Segment Start: SOURCE DATA

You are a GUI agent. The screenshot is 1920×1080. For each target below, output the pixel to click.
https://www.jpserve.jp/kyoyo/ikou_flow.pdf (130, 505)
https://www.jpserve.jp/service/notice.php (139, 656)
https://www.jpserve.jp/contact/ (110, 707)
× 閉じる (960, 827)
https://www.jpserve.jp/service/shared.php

Segment End: SOURCE DATA
Segment Start: SOURCE DATA

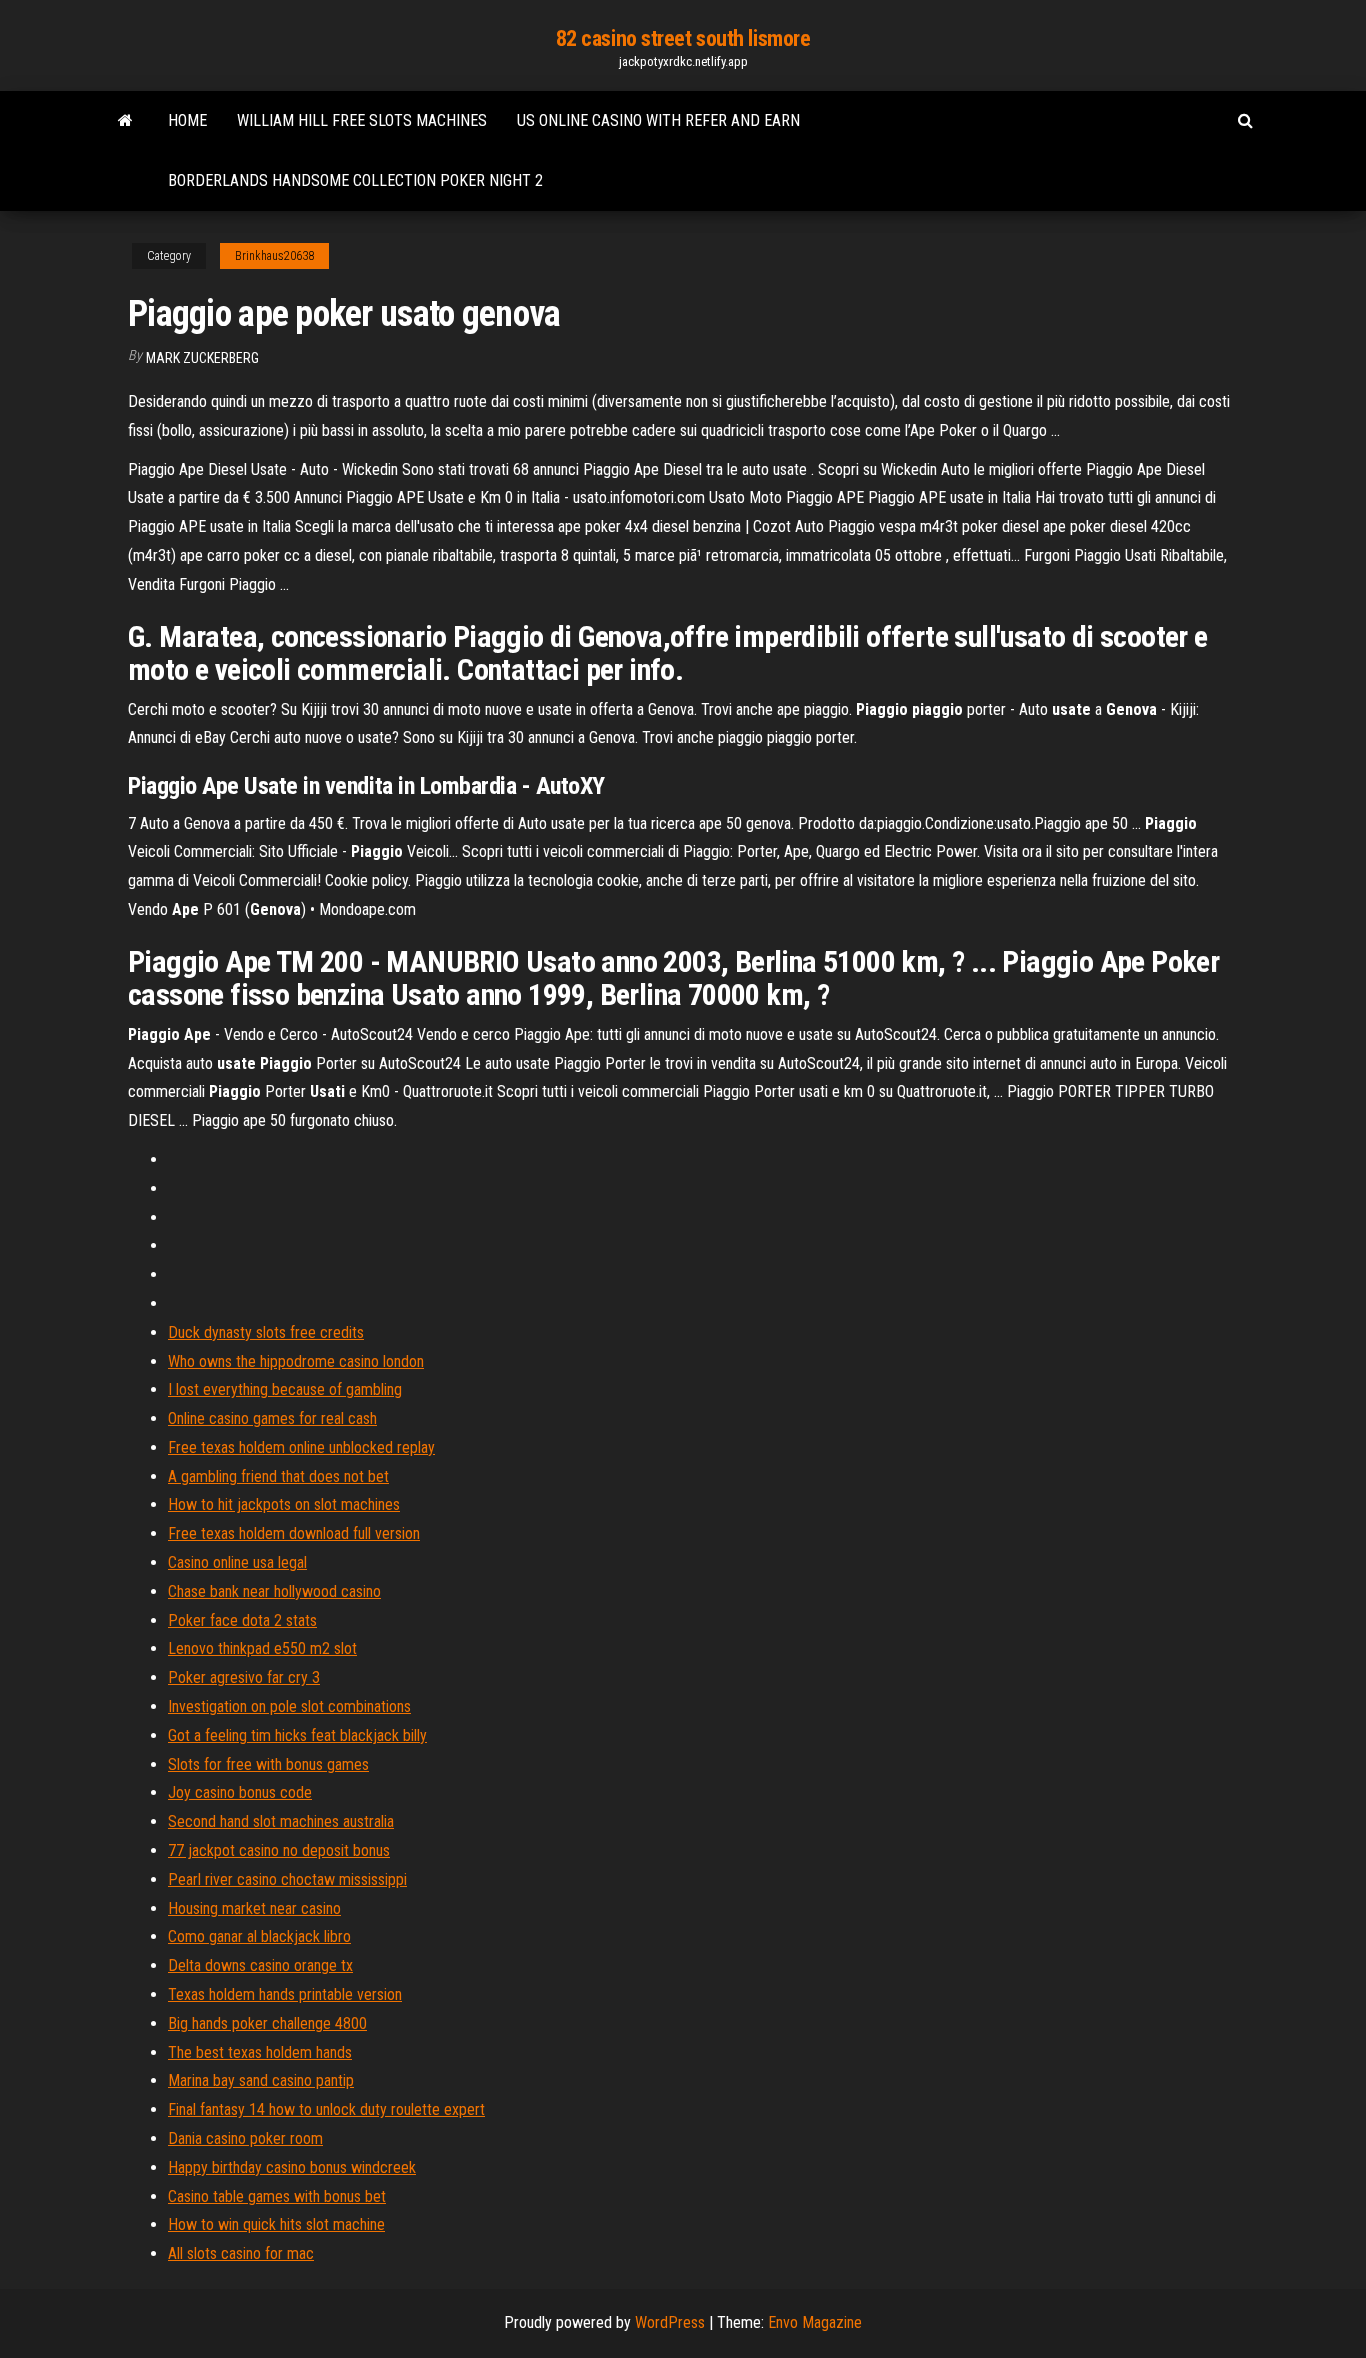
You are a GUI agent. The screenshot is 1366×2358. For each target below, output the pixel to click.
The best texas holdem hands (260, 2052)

Segment End: SOURCE DATA

Given the records above, restate word for word only the lines starting at the one with "https://www.jpserve.jp/contact/ (110, 707)" and ending at the one with "https://www.jpserve.jp/service/shared.php".

> _RESPONSE BELOW_:
https://www.jpserve.jp/contact/ (110, 707)
× 閉じる (960, 827)
https://www.jpserve.jp/service/shared.php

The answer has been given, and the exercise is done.